Tuesday, January 05, 2010

figuring



A recognizably figurative work—not Frankenthaler’s “Westwind”—might be imagined to have begun by the artist’s sketching forms, maybe pencil or charcoal whisps emerging from white space.

But with abstraction, the color areas emerge such that any pattern on the canvas (as set of color areas, at least—counterpoints and complements, etc.) implies the imaginable brush stroking that gives “form” in the first place to each area. There’s no substructure, apparently, as the color structure of the space apparently has emerged from the imaginable brushing, rather than the brushing fleshing out
a figured background. The color areas directly implicate the brushing outward toward the viewer (as virtual painter), whereas brushing/color given to preceding form results in implicature inward, beyond the surface toward representation apparently beyond the surface (surface as window). Not only does abstraction enactively frame (maybe indicting, as well as thematizing) the surface, but its brushing highlights the act of brushing unlike brushing that would flesh out recognizable figuration (though brushwork may be interesting there, too).

Anyway, one might have no idea how the color areas emerged relative to each other: whatever extent a given color area led to another area (and what does “led to” mean—what is the painterly process of seeing a color area emerge relative to itself, the space “now” as space merely so far?). Did a previous color area (or several) disappear under another that remained, due to what later emerged elsewhere in the space?

Then, there’s an issue of projectable form: Does “Westwind” have a window in the upper right quadrant? Is there, through the window, a cartoon person’s face in profile with a cap? No (larger view here), but enough distance allows the effect. Is the entire upper half a window out into greenery beyond a shadowed tree trunk? Is the lower blue space an inner mood—melancholy?—overlain by an enduring flash of elation? (Relative to the dyad happy—sad, it’s a happy painting.)

It’s credible that a gestalt (such as one’s “there”) emerged from the act of painting, rather than from the painter’s preconception of emergent organization of color space. There may have been several possible endpoints or closures on the act (across several sessions?) of painting, such that the work we see is, to some extent (even largely), the work that ceased, rather than definitively finished.

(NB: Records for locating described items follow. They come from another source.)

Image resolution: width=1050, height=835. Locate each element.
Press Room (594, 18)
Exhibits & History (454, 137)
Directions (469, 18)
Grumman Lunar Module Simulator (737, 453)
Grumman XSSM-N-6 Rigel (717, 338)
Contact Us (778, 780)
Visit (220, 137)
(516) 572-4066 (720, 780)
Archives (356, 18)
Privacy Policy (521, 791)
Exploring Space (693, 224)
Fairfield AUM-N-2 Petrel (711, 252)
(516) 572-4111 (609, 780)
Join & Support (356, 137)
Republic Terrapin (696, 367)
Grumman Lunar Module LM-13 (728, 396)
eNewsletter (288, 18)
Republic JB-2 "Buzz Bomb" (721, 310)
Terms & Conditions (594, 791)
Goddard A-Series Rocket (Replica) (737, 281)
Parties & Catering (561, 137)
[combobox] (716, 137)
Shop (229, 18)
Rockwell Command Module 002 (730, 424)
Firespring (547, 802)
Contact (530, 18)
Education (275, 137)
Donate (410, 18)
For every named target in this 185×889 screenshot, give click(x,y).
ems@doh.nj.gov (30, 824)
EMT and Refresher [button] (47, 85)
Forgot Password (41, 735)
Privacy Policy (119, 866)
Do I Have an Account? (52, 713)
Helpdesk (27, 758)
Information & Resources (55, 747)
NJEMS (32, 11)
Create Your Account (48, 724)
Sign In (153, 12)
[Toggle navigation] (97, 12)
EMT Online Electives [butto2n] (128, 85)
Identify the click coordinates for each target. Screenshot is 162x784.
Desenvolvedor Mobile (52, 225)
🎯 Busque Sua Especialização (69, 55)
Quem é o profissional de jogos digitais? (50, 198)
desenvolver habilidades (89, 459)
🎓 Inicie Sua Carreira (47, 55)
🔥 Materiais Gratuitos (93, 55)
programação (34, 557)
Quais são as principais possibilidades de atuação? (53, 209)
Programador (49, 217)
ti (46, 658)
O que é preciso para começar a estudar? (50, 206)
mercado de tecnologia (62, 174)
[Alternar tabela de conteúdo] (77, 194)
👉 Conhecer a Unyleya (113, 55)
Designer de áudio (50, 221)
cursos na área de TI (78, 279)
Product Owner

There may have been closure without authentic ending. (This is standard fare in novels, like life.)

I wonder if any pointillist began with no idea of the final scene, but had it emerge from appeals of color, like the abstractionist.

No, that would be contrary to the retrospectively-precursory motive of pointillism that led to abstraction in the first place.

But surely the scene emerges for a voyeur of the pointillist painting-in-process, and probably even so for the painter, as postures and subjects and weights and relative placements might emerge from a sketchless dawning of areas of shape—maybe a little of one small area of the total space for one day’s work, another area for another day (with the first one hardly yet emergent); then, back to that already-emerging part another day. (Here’s something well-known. How amazing that we bring value or meaning to arrays, based on a history of feeling for relations....)

Maybe for the pointillist, there are, say, 5 subject areas emerging in the space, and the fourth (arbitrarily numbered in retrospect) emerged after the first; but the third might have emerged after the fourth. The voyeur of one sequence of emergences might have anticipated a different end gestalt than would the voyeur of another sequence.

No matter how well-defined in advance is a journey, a narrative, a discourse, a curriculum, it might emerge for the participant—the witness, the voyeur?—several different ways.

Or what it is that seems to be emerging (the path, the gravity or telos, The Point) might depend on the sequence of points along the way. Or the way is transposed or transformed by emergent points. Or the way is dependent on the participant.

In any case, something usually emerges part by part, constituting itself as wholly some thing, only in time, act by act in the activity of there being an artist’s valid claim for work in progress that there is, indeed, a point to it all—and, in the end, it is so said, there was all along.